A homilia laranjinha: o país é uma casa ou uma família

Os párocos da igreja laranja vivem, naturalmente, tempos felizes, inebriados pelo odor do poder. Prontos para espalhar o evangelho, espelham tudo aquilo que os bispos lhes escrevem. Alguns, tentando ser mais criativos, entusiasmam-se com a boa nova e produzem comparações,  criam  metáforas, lançam imagens. Segundo estes iluminados, o povo percebe a austeridade, o povo aceita os cortes, o povo deseja o sacrifício, o povo é sereno.

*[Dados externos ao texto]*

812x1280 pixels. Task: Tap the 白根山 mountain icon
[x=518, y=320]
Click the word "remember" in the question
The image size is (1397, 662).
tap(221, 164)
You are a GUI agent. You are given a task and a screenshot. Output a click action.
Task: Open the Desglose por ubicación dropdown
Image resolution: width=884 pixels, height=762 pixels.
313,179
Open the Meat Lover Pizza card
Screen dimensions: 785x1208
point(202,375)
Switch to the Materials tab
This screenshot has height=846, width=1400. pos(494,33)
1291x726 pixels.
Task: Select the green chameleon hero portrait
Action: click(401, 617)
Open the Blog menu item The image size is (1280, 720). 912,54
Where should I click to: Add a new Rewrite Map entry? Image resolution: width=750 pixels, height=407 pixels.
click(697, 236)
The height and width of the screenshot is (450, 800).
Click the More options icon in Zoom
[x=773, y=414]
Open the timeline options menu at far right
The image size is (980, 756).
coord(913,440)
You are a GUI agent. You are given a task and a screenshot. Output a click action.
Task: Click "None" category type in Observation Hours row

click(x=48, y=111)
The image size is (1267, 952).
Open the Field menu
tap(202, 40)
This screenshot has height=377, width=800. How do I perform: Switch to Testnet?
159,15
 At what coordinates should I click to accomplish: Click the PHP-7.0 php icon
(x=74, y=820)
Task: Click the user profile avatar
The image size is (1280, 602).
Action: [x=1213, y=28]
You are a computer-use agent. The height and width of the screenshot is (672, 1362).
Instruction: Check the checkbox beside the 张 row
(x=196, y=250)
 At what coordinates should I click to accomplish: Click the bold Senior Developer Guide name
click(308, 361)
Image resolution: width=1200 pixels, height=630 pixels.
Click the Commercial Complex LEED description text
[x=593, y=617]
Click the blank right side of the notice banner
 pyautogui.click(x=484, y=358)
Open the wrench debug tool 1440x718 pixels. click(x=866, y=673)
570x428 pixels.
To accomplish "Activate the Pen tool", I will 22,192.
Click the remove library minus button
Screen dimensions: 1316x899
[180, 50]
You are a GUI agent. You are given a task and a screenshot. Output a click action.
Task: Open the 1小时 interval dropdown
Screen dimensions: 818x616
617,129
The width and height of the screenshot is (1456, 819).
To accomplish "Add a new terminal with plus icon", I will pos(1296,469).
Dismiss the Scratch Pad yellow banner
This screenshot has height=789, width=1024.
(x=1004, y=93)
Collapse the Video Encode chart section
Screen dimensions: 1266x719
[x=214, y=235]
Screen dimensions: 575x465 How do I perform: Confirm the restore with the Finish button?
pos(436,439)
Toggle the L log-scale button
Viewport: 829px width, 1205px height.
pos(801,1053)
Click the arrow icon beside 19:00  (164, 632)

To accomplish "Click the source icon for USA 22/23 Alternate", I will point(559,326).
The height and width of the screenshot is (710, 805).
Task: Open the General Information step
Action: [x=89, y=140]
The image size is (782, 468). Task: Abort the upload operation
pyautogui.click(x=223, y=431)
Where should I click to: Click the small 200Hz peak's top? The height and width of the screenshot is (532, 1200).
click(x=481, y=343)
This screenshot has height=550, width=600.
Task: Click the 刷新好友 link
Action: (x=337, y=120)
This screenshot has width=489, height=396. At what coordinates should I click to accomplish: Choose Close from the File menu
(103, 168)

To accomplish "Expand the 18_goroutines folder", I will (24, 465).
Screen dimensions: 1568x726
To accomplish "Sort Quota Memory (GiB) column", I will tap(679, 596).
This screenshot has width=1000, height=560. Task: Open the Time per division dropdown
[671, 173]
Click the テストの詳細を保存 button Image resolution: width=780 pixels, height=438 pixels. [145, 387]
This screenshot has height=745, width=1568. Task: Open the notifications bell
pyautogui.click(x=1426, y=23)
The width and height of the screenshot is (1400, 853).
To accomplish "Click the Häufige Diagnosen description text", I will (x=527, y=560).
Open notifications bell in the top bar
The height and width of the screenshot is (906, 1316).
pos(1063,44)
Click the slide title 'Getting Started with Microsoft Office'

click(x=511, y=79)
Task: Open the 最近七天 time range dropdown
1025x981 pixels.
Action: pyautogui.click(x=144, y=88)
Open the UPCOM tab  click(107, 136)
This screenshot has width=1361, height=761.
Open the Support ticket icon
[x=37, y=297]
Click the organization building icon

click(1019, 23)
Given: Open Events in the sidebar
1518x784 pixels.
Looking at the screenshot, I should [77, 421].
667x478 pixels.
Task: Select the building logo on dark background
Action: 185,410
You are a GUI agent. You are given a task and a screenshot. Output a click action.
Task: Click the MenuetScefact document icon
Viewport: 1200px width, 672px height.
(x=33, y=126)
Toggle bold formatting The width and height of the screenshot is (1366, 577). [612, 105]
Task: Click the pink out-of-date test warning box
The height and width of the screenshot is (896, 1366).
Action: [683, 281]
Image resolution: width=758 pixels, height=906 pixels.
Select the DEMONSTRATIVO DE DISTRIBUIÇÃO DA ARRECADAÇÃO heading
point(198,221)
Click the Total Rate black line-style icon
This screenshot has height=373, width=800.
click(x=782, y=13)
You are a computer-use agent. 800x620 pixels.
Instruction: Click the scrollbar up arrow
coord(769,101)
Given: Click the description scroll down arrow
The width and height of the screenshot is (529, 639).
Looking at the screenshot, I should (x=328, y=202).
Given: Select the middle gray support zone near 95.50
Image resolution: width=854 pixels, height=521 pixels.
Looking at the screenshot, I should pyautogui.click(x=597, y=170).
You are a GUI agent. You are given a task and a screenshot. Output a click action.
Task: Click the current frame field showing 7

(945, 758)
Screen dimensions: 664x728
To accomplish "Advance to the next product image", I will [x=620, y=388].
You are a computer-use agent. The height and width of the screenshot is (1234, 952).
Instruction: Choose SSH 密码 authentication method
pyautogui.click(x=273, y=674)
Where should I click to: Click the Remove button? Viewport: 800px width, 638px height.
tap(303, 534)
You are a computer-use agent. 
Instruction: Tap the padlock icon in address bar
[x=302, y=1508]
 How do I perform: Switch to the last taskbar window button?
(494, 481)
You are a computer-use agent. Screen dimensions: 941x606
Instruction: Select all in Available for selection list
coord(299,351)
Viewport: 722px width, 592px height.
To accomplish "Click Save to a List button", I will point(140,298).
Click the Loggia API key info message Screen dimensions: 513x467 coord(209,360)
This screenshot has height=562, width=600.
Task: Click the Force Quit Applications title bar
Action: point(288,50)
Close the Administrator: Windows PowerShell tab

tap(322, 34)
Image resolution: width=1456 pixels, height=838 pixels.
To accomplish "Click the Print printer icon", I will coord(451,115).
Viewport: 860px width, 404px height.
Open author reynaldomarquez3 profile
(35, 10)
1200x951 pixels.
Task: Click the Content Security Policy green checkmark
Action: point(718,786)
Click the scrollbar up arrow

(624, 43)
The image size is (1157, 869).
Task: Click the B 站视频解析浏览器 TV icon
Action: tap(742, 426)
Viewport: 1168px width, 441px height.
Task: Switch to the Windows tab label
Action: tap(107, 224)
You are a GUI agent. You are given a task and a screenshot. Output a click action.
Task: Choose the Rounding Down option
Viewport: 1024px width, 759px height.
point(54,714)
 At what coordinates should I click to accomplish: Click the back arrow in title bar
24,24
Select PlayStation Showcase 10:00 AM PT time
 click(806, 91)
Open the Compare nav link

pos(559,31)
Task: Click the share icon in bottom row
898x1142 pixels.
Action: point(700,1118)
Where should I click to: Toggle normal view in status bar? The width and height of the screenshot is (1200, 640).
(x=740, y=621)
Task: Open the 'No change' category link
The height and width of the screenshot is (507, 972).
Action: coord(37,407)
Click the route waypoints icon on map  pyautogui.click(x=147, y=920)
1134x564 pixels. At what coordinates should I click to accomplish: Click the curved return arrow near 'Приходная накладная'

 André Coelho Lima, vereador (da oposição) na Câmara Municipal de Guimarães, explica como é que costuma trocar por miúdos o discurso oficial da austeridade. “O país é como uma família. Se o pai for despedido, a família vai ter de apertar o cinto. Se eu quiser fugir a isso, tem de haver alguém que me ponha na ordem”, exemplifica. É assim que a população tem entendido as medidas de austeridade – como absolutamente necessárias.

É claro que a comparação e a metáfora envolvem riscos, sobretudo de entendimento, mas já se sabe que a paixão é inimiga da clareza. Se o país é como uma família, quem será o pai? O primeiro-ministro? E se o primeiro-ministro for despedido, o país vai ter de apertar o cinto? Mas não estamos a apertar o cinto sem o pai ter sido despedido? Ou terá sido o primeiro-ministro a despedir o pai, levando a família a apertar o cinto? E quem é aquele “eu” que desejaria fugir aos agentes de austeridade? O pai, o país, a família, o primeiro-ministro?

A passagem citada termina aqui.